■ **What to do**
Copy out all of the data below word for word, leaving every line as it is.

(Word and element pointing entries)
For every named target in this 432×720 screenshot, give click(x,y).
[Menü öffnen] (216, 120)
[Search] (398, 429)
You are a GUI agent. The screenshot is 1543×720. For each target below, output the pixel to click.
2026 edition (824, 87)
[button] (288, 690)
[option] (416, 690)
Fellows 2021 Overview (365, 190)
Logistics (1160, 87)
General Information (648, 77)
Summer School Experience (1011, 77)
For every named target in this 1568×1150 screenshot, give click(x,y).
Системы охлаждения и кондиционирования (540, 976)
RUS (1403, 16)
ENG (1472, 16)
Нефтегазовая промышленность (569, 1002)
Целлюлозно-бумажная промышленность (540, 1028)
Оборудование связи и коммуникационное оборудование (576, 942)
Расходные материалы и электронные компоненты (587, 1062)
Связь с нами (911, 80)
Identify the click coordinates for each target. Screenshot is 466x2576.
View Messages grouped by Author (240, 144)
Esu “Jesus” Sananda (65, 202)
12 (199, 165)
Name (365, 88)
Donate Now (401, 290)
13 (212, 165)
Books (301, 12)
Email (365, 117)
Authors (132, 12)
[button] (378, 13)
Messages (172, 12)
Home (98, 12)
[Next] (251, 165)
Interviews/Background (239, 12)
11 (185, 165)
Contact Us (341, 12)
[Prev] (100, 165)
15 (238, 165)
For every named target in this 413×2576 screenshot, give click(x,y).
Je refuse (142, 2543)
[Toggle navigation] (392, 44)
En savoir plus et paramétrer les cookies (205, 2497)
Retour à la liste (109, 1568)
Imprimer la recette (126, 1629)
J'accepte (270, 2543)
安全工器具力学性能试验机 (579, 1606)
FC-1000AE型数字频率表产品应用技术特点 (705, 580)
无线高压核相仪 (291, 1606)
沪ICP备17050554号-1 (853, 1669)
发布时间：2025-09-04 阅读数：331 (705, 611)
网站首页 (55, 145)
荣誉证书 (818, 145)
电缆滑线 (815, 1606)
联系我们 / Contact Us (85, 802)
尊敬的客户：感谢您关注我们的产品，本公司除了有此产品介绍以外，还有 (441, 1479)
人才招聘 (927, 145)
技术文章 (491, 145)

■ **Reply**
For every named target in this 432×720 screenshot, give click(x,y).
[Menü öffnen] (216, 120)
[Search] (398, 429)
You are a GUI agent. The screenshot is 1543×720. For each target below, output the pixel to click.
2026 edition (824, 87)
[button] (288, 690)
[option] (416, 690)
Fellows 2021 Overview (365, 190)
Logistics (1160, 87)
General Information (648, 77)
Summer School Experience (1011, 77)
For every named target in this 1568×1150 screenshot, give click(x,y).
Системы охлаждения и кондиционирования (540, 976)
RUS (1403, 16)
ENG (1472, 16)
Нефтегазовая промышленность (569, 1002)
Целлюлозно-бумажная промышленность (540, 1028)
Оборудование связи и коммуникационное оборудование (576, 942)
Расходные материалы и электронные компоненты (587, 1062)
Связь с нами (911, 80)
Identify the click coordinates for each target. Screenshot is 466x2576.
View Messages grouped by Author (240, 144)
Esu “Jesus” Sananda (65, 202)
12 (199, 165)
Name (365, 88)
Donate Now (401, 290)
13 (212, 165)
Books (301, 12)
Email (365, 117)
Authors (132, 12)
[button] (378, 13)
Messages (172, 12)
Home (98, 12)
[Next] (251, 165)
Interviews/Background (239, 12)
11 (185, 165)
Contact Us (341, 12)
[Prev] (100, 165)
15 (238, 165)
For every named target in this 413×2576 screenshot, give click(x,y).
Je refuse (142, 2543)
[Toggle navigation] (392, 44)
En savoir plus et paramétrer les cookies (205, 2497)
Retour à la liste (109, 1568)
Imprimer la recette (126, 1629)
J'accepte (270, 2543)
安全工器具力学性能试验机 (579, 1606)
FC-1000AE型数字频率表产品应用技术特点 (705, 580)
无线高压核相仪 (291, 1606)
沪ICP备17050554号-1 (853, 1669)
发布时间：2025-09-04 阅读数：331 (705, 611)
网站首页 (55, 145)
荣誉证书 (818, 145)
电缆滑线 (815, 1606)
联系我们 / Contact Us (85, 802)
尊敬的客户：感谢您关注我们的产品，本公司除了有此产品介绍以外，还有 (441, 1479)
人才招聘 (927, 145)
技术文章 (491, 145)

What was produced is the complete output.